Getting Started With Exploratory Data Analysis
I remember the first time I heard that term. The way it was said, made me understand that I was supposed to have known it. Of course I played along… Yea, sure EDA… no big deal! But it was sure a big deal. I got to understand what it meant though but I was still pretty much in the dark. I had questions; how far to go? How to go? What am I doing? When should I stop? How should I stop?
Explore- means to investigate systematically, Analysis-means decomposition into components in order to study. These are pretty much closely related. So it is basically that you’re trying to break down and investigate on Data.
But then, lets go formal;
According to Wikipedia, exploratory data analysis is an approach to analyzing data sets to summarize their main characteristics, often with visual methods. The processes of Exploratory Data Analysis involves performing an observation check on the datasets to observe anomalies and finding out patterns with the datasets.
So back to not being formal again;
How far to go?…Answer: All the way if you’ve got the time and luxury of fetching out as much discovery as you can for your project or client
How to go?… Answer: Orderly and systematically.
What am I doing?… Answer: Looking for clues and patterns in the datasets focused towards solving the problem for which you selected or extracted the data for.
When should I stop?… Answer: When you have found patterns that can help you solve your problems or when you can’t find clues or useful patterns anymore.
How to end?… Answer: With summaries of your findings clearly stated and of course in an orderly manner.
Some EDAs come before other processes such as prediction. So you would want to get all the information you can to help you with your next task, process or decision.
Exploratory Data Analysis Processes (EDA) varies according to the datasets being used and the person performing the process although it is expected that certain general observations be made about the same datasets.
When performing EDAs, you basically look for any clue (this could be in the structure of the dataset, the information surrounding patterns formed, reasons if there are any or basically anything), pick it up and run with it.
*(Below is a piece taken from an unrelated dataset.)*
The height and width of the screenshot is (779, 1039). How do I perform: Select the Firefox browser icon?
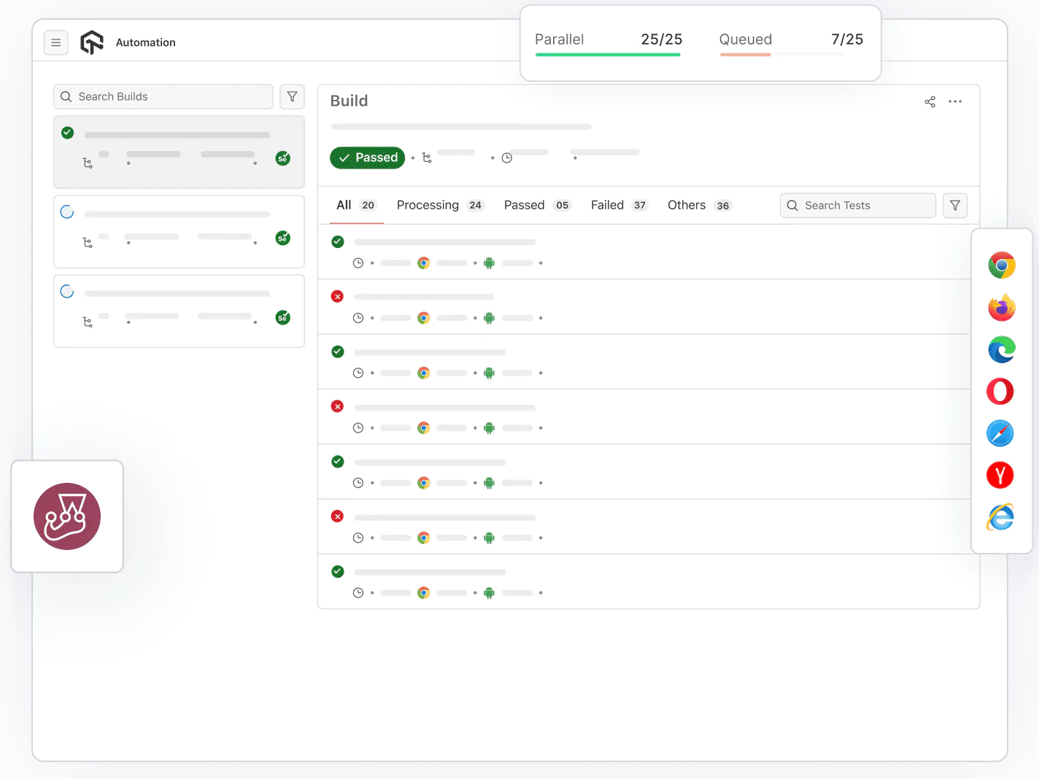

Then do a repeat with as much clues as you can get. Remember the “orderly and systematic process”?... That’s why you try to see where that clue leads you too before you pick up another clue to investigate more on.
To better explain this processes, I will use the US unemployment Rate datasets from the US Department of Labor’s Bureau of Statistics to get you STARTED. Then I would let you continue. This datasets is from the year 1990 to 2016.
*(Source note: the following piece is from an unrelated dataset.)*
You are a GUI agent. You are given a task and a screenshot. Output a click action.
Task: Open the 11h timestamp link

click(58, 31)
In order to perform EDA, it is important to have a background knowledge on what the datasets is/will be all about. For example someone who doesn’t understand what Unemployment rate is would simply operate blindly with the datasets.
I performed the entire process in Kaggle basically because of the size of the datasets and the availability of an accelerator (GPU) and memory. You should check Kaggle out if you haven’t. It is such a wonderful space for everything datasets to data resources and tools.
Understanding the Basic Structure of The Datasets:
I needed to have an idea of what the data set looked like so I viewed the first five and last five rows:
As soon as I saw the first five row, I had to quickly ask myself if the Year, Month and State had repeated values( that is ‘2015’, ‘February’ and ‘Mississippi’). So I had to quickly check the last 5 rows. And I changed my mind with asking that question when I saw different values.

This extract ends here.